--- Text ---
§ §

Critical Distance

Posted by: John W. Zimmer
Under: Self-defense
17 Sep 2007

11 Responses to “Critical Distance”

  1. Sly Says:

    I really like the information on critical distance.
    The story of your boy and the bully is a sad and typical story that also has a good ending. I’m glad he learned to fight back and used the critical distance properly.

  2. Kim Says:

    What is Critical Distance? The distance between you and an attacker. If the attacker has no weapon, then the “critical distance” would be if the attacker got within arms length of you. If they have a knife, bat, etc, then your critical distance is extended. Critical distance is the “safe zone” perimeter beteween you and a possible attack. If that critical distance is compromised, and you have no other means of escape, you must defend yourself. You dont wait to be bumped in the chest, you dont wait to try and talk your way out of it (that process should have already happened) and you dont wait for them to throw the first punch. Once your critical distance has been breached, you are under attack! You do not have time to try and evaluate the situation on whether or not this person is going to inflict bodily harm. You must respond quickly by becoming the attacker yourself. Leave nothing to chance when it comes to your safety. Unfortunatley, I learned this the hard way. Even though the first words my instructor said, at my first lesson, was “critical distance” I let my guard down one evening. The condensed version is I allowed this person to enter my critical distance. I didnt move away and I didnt respond the way I was trained. I was hit hard in the head. The blow to my head spun me around with my backside now facing my attacker. I reacted with a text-book rear kick. The kick knocked the attacker on his back and gasping for air. Two transit cops had witnessed the whole attack. They arrested the guy for assault. I had successfully defended myself, but I broke the number one rule. I allowed this guy to enter my critical distance and did nothing about it. Critical distance is the most important factor when it comes to hand-to-hand combat, no matter what discipline you train under. Mr. Zimmer is a very wise and experienced martial artist, and oh yea, he wasnt very pleased to find out one of his students got hit in the head because the rule of critical distance was disregaurded. It will NEVER happen again!!

§ §

--- Given information ---

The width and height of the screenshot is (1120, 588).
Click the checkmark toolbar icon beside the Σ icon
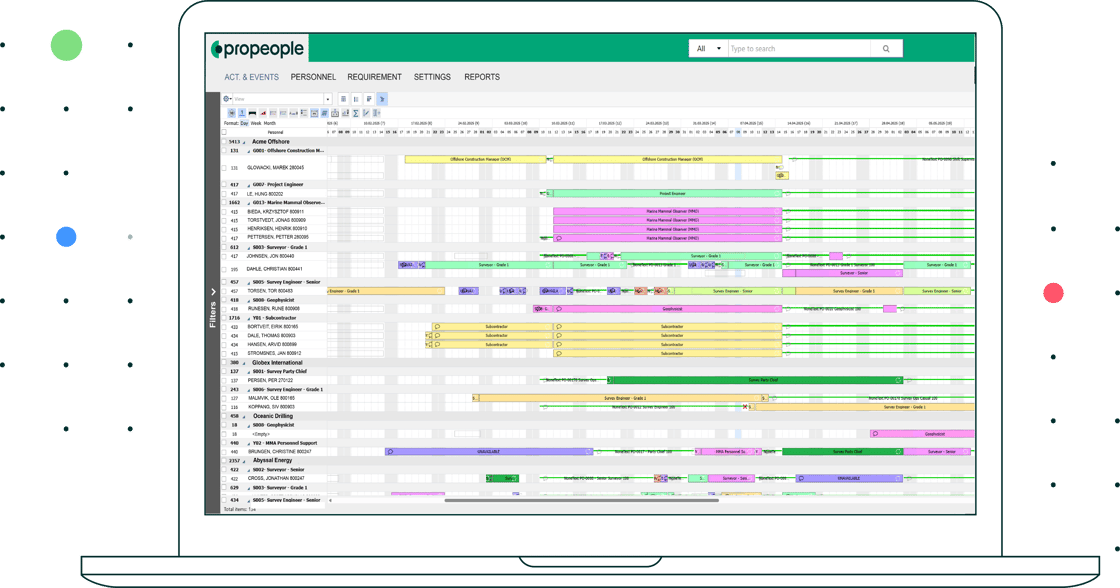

§ §

--- Problems to work on ---
(1) Answer these questions about the critical distance page above, one line each, marked like the questions:
(a) Who posted the page, and under what category?
(b) According to Kim, when would an attacker with no weapon be within critical distance?
(c) Who witnessed the attack Kim describes, and what did they do?
(2) Please rewrite the paragraph of the critical distance page beginning "What is Critical Distance?" as a short list that keeps its main facts.

--- Expected outputs ---
(1)
(a) John W. Zimmer posted it under Self-defense.
(b) When the attacker got within arm's length.
(c) Two transit cops witnessed it, and they arrested the attacker for assault.

(2)
- Critical distance is the distance between you and an attacker: arm's length if the attacker is unarmed, and farther if the attacker has a knife, bat, or similar weapon.
- It is the "safe zone" perimeter between you and a possible attack.
- If it is breached and there is no other way to escape, you are under attack and must defend yourself at once by becoming the attacker, without waiting to be bumped, to talk your way out, or for the first punch.
- Kim learned this the hard way: after letting someone into critical distance one evening without moving away or responding as trained, Kim was hit hard in the head and spun around.
- Kim answered with a rear kick that knocked the attacker onto his back, gasping for air; two transit cops who saw the attack arrested him for assault.
- Kim calls critical distance the most important factor in hand-to-hand combat in any discipline, notes that Mr. Zimmer was not pleased about the lapse, and vows it will never happen again.